[Pixel coordinate grounding data]
* * * * *
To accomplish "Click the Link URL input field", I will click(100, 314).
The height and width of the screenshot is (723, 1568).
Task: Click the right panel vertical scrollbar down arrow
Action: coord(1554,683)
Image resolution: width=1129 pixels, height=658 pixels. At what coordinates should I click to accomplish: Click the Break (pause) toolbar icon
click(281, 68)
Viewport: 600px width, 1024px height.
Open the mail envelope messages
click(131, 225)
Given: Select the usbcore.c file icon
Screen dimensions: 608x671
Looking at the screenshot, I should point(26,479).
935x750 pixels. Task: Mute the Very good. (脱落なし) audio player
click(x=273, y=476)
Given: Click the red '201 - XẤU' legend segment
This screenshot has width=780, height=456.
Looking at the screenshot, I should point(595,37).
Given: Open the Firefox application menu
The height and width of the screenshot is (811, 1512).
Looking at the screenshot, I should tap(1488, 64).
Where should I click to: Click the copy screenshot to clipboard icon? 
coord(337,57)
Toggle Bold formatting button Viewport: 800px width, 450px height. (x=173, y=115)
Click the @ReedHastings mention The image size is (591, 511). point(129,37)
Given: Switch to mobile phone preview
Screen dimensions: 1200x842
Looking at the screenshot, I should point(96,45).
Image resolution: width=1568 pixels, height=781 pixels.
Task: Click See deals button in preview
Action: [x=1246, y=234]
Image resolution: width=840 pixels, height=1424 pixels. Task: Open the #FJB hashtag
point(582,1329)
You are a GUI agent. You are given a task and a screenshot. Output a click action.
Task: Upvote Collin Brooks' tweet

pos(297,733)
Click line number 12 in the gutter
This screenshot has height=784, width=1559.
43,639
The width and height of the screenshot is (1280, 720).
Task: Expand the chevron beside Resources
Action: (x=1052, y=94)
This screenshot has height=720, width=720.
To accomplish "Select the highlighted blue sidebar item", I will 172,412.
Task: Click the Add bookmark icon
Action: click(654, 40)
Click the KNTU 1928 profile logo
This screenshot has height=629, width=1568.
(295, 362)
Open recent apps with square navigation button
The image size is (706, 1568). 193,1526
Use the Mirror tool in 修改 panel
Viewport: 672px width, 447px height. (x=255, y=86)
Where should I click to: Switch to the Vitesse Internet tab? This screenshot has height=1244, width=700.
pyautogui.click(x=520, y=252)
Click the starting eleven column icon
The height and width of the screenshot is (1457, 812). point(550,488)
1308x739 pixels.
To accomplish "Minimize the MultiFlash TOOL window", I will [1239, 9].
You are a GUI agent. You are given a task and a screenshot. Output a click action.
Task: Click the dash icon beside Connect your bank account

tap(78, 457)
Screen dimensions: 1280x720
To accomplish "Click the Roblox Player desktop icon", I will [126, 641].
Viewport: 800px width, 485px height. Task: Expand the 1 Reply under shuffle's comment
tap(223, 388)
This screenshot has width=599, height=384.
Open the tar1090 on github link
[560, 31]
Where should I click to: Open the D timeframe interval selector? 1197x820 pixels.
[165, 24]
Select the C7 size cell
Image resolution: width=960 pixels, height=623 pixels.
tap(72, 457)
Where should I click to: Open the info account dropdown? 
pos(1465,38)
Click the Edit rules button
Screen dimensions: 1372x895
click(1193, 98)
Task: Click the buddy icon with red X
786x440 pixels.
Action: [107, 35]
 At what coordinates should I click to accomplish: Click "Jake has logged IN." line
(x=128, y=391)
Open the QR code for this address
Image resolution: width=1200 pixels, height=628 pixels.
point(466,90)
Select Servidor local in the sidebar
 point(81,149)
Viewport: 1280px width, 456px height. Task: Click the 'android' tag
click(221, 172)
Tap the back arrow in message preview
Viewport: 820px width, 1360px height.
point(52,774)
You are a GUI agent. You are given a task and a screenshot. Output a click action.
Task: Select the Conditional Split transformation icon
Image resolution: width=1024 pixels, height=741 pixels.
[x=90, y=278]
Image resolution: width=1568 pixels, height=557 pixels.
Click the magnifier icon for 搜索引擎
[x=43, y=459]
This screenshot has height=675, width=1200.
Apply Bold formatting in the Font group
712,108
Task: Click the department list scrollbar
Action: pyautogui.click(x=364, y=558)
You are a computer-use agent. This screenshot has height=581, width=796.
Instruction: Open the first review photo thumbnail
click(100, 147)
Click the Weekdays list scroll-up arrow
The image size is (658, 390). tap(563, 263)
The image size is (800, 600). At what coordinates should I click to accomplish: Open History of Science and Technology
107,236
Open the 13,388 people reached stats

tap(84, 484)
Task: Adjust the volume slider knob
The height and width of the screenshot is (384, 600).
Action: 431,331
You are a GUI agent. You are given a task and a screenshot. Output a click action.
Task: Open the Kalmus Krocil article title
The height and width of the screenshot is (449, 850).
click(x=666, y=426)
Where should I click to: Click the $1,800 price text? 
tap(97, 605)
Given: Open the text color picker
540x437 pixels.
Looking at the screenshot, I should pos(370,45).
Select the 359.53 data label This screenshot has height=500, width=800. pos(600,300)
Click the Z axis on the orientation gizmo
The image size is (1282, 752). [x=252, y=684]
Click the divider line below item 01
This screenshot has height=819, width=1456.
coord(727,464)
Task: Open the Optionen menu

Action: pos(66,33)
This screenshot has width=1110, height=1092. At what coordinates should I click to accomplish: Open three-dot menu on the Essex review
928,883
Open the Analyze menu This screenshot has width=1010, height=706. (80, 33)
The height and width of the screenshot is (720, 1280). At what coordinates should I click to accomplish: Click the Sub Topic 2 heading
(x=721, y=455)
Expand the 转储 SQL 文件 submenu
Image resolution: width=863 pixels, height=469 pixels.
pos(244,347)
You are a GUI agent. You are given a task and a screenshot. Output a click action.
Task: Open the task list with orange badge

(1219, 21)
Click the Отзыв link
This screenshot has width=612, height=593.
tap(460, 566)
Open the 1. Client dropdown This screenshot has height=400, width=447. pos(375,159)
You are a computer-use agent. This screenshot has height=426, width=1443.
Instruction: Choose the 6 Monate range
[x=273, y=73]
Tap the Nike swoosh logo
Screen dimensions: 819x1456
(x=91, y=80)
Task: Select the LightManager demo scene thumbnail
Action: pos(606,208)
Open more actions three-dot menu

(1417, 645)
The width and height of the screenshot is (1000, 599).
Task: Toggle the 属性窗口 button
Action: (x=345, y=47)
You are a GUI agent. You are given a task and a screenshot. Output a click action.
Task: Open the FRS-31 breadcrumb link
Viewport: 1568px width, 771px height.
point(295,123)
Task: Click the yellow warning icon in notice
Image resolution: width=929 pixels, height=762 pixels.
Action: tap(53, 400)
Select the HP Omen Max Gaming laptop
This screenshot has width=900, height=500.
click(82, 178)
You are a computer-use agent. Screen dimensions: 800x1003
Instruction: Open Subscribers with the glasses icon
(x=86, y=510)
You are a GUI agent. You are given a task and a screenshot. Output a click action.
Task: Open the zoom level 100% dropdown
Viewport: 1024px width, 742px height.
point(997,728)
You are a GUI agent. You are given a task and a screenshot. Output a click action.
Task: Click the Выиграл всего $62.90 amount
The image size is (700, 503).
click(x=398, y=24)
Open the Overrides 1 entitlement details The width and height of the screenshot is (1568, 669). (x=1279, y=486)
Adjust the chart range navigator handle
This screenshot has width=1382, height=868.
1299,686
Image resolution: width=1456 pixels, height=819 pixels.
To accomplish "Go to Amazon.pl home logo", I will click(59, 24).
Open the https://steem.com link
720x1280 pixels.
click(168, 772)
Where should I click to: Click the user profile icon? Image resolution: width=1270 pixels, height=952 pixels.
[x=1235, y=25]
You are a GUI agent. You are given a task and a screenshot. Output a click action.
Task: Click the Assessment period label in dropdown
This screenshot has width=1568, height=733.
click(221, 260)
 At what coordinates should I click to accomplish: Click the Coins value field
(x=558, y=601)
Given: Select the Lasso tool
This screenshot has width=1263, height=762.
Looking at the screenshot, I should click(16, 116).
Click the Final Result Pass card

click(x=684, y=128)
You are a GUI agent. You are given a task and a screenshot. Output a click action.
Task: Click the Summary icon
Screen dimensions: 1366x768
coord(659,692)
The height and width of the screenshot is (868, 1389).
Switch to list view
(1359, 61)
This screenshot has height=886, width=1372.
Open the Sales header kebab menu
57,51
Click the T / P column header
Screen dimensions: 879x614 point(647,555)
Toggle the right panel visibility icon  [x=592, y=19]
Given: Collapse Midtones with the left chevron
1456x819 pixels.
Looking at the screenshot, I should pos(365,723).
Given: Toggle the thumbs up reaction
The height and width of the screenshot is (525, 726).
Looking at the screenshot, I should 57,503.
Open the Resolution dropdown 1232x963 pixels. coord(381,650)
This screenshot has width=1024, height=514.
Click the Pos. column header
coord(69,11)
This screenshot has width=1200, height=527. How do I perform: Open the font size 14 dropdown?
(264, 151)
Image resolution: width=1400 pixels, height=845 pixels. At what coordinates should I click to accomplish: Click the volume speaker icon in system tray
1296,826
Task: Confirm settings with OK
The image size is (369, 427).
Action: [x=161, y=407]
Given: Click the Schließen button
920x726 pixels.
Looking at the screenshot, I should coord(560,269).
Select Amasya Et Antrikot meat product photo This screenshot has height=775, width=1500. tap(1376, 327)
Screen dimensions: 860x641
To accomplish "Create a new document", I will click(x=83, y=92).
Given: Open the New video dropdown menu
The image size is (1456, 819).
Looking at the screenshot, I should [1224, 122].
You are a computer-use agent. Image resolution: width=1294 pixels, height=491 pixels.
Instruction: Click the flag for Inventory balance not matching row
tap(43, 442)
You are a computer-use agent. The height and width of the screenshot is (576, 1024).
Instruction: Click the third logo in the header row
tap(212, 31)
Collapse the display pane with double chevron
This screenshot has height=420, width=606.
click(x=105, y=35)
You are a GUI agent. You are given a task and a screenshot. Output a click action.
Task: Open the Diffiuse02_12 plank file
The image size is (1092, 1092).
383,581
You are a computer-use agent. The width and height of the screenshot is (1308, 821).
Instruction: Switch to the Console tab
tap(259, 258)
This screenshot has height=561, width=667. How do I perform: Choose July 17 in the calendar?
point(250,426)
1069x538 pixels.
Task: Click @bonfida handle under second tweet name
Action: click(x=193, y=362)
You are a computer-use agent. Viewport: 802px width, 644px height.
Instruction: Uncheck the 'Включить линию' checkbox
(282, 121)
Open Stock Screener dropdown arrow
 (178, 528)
* * * * *
* **Work order**: Which of the lines above include the word "label"? Copy each of them.

* **Answer section**:
Select the 359.53 data label This screenshot has height=500, width=800. pos(600,300)
Task: Click the Assessment period label in dropdown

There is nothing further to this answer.